Reading to Feature Famed Palestinian Poets
By
Westmont
Critically acclaimed Palestinian poet Ghassan Zaqtan and translator Fady Joudah will read selections and discuss their latest book, “Like a Straw Bird It Follows Me: And Other Poems,” Wednesday, Oct. 24, at 4 p.m. in Winter Hall’s Darling Foundation Lecture Hall (Room 210) at Westmont.
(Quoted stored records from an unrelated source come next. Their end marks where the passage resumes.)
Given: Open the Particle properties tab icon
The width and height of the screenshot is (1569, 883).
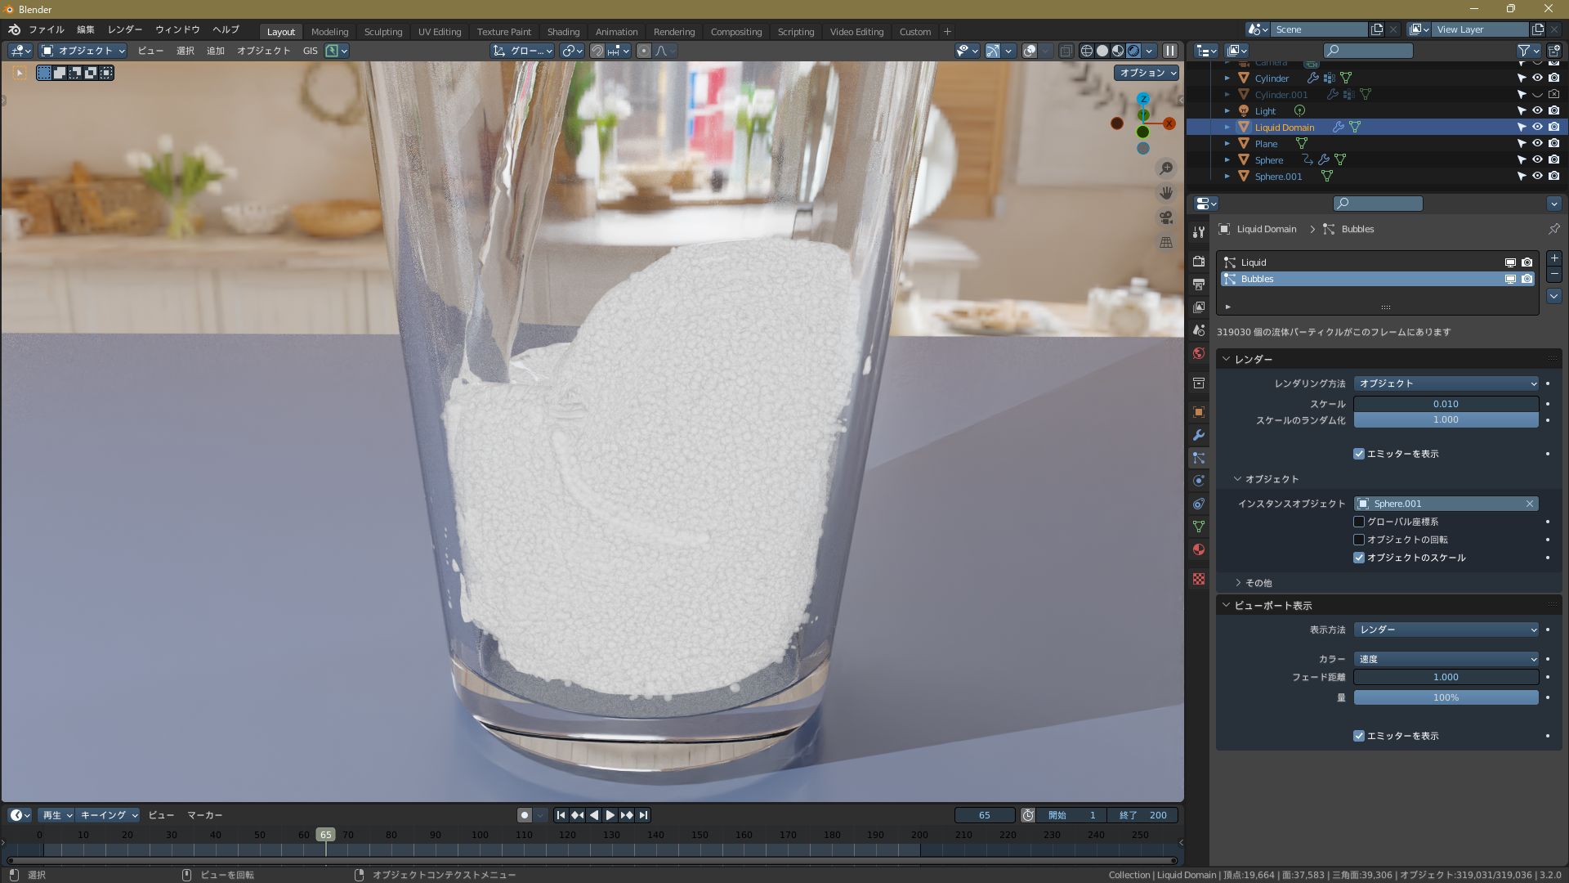Looking at the screenshot, I should (x=1199, y=458).
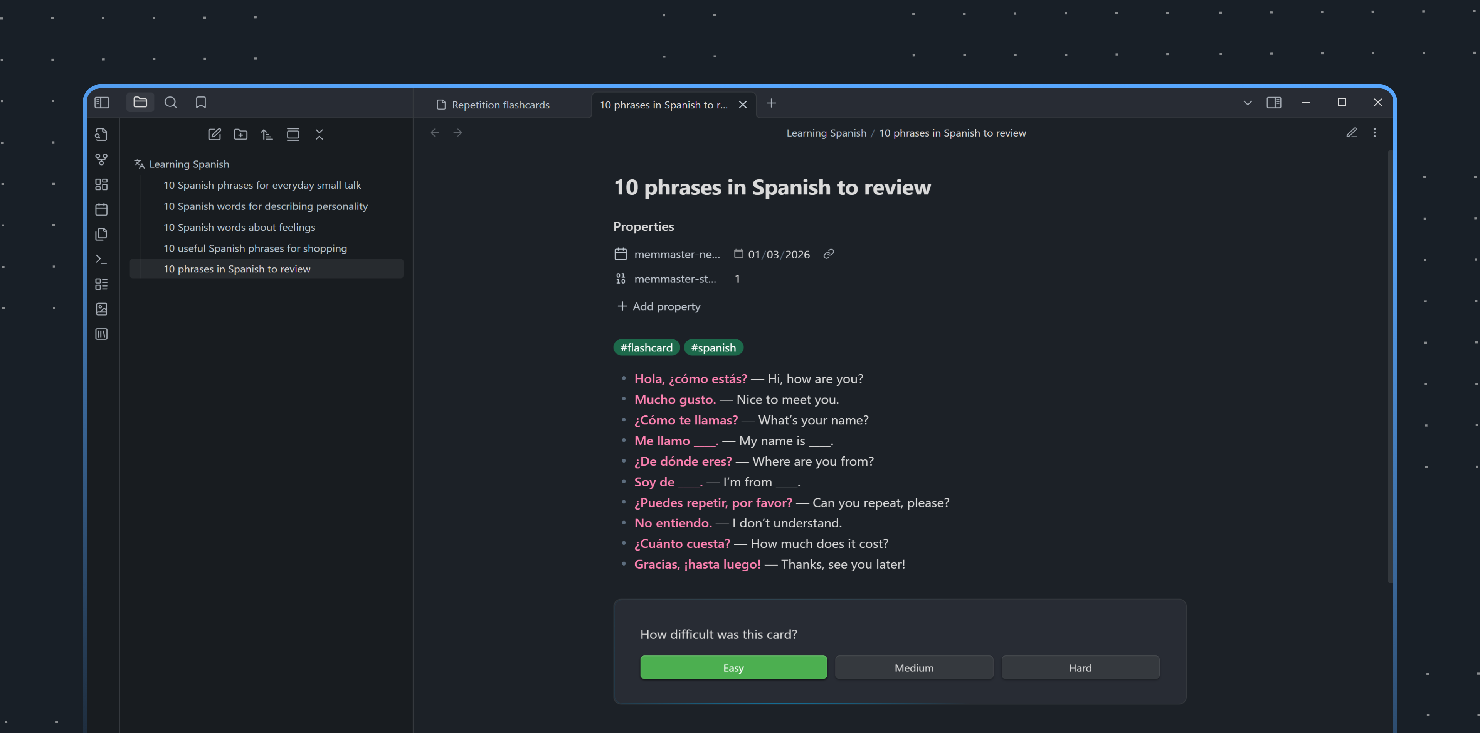1480x733 pixels.
Task: Toggle the left sidebar
Action: point(102,102)
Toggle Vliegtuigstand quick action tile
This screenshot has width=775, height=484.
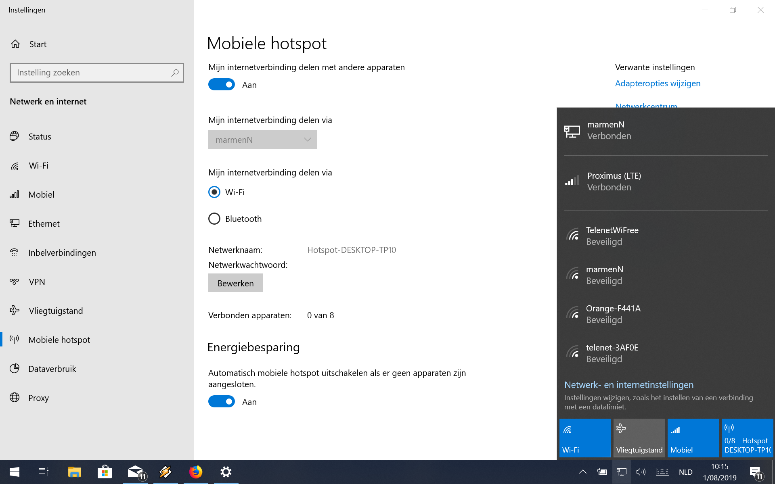click(x=639, y=438)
The event, sponsored by the Poetry Foundation, Westmont Office of the Provost, Westmont’s English and history departments and UC Santa Barbara’s Center for Middle East Studies, is free and open to the public.
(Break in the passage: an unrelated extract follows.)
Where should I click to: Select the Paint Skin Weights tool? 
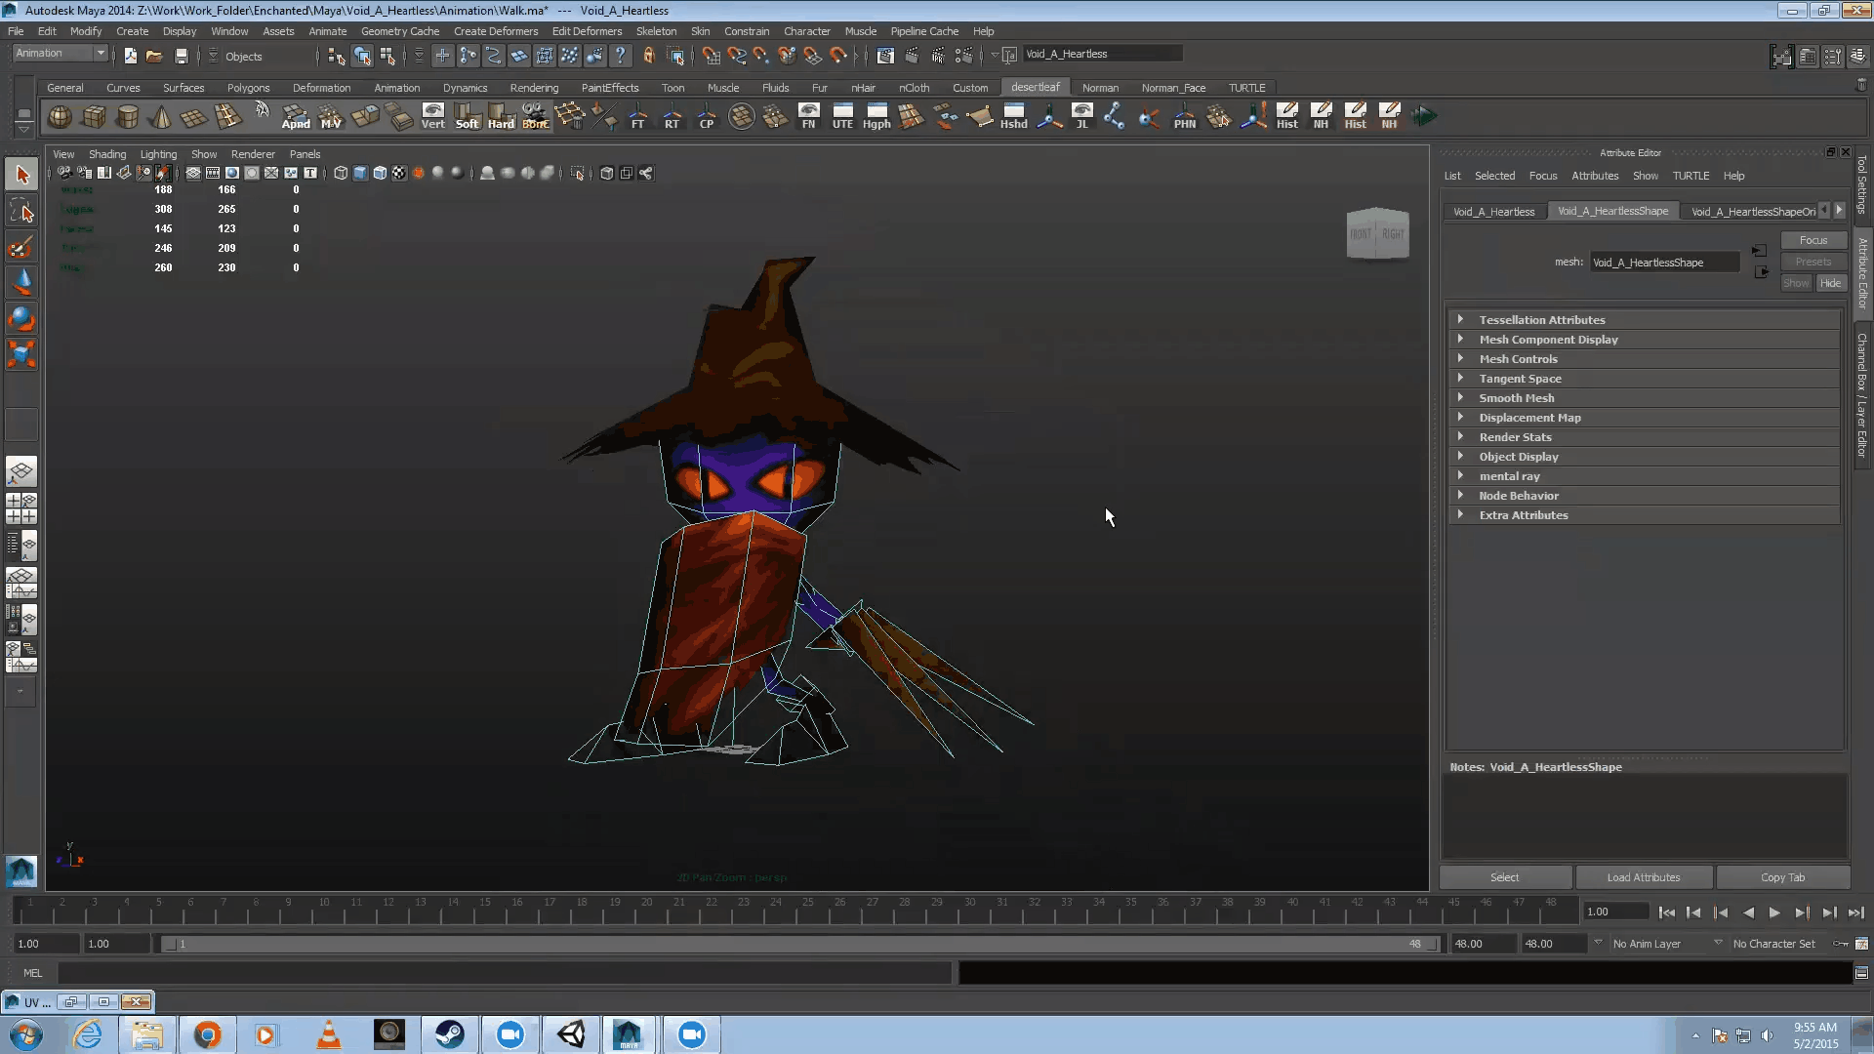pos(20,247)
Zaqtan, a leading poet of the Arab world, and Joudah, an award-winning poet and translator, have embarked on a month-long tour together, visiting 15 venues in the U.S., including Yale, New York, Columbia, Harvard and Boston Universities.
Zaqtan, the author of 10 collections of poetry, was born in Beit Jala, near Bethlehem, and has lived in Jordan, Beirut, Damascus and Tunis. He returned to Palestine in 1994 and now lives in Ramallah. He is also a novelist, editor and filmmaker.
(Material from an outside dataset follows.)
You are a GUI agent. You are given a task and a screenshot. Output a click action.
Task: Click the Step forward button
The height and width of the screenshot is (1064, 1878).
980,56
Joudah, a practicing physician of internal medicine, has translated two poetry collections by celebrated Palestinian poet Mahmoud Darwish, “If I Were Another” and “The Butterfly’s Burden.” Joudah’s own book, “The Earth in the Attic,” won the Yale Series of Younger Poets prize in 2008, the first for an Arab-American. He lives in Houston.
“Like a Straw Bird,” published by Yale University Press, is a volume in the Margellos World Republic of Letters series, dedicated to making literary works from around the globe available in English through translation.
“Zaqtan’s poems are uncompromising in their direct engagement with daily life, detailing the way in which the quotidian is, after all, the grand narrative of history,” says Cole Swensen of the Iowa Writers’ Workshop.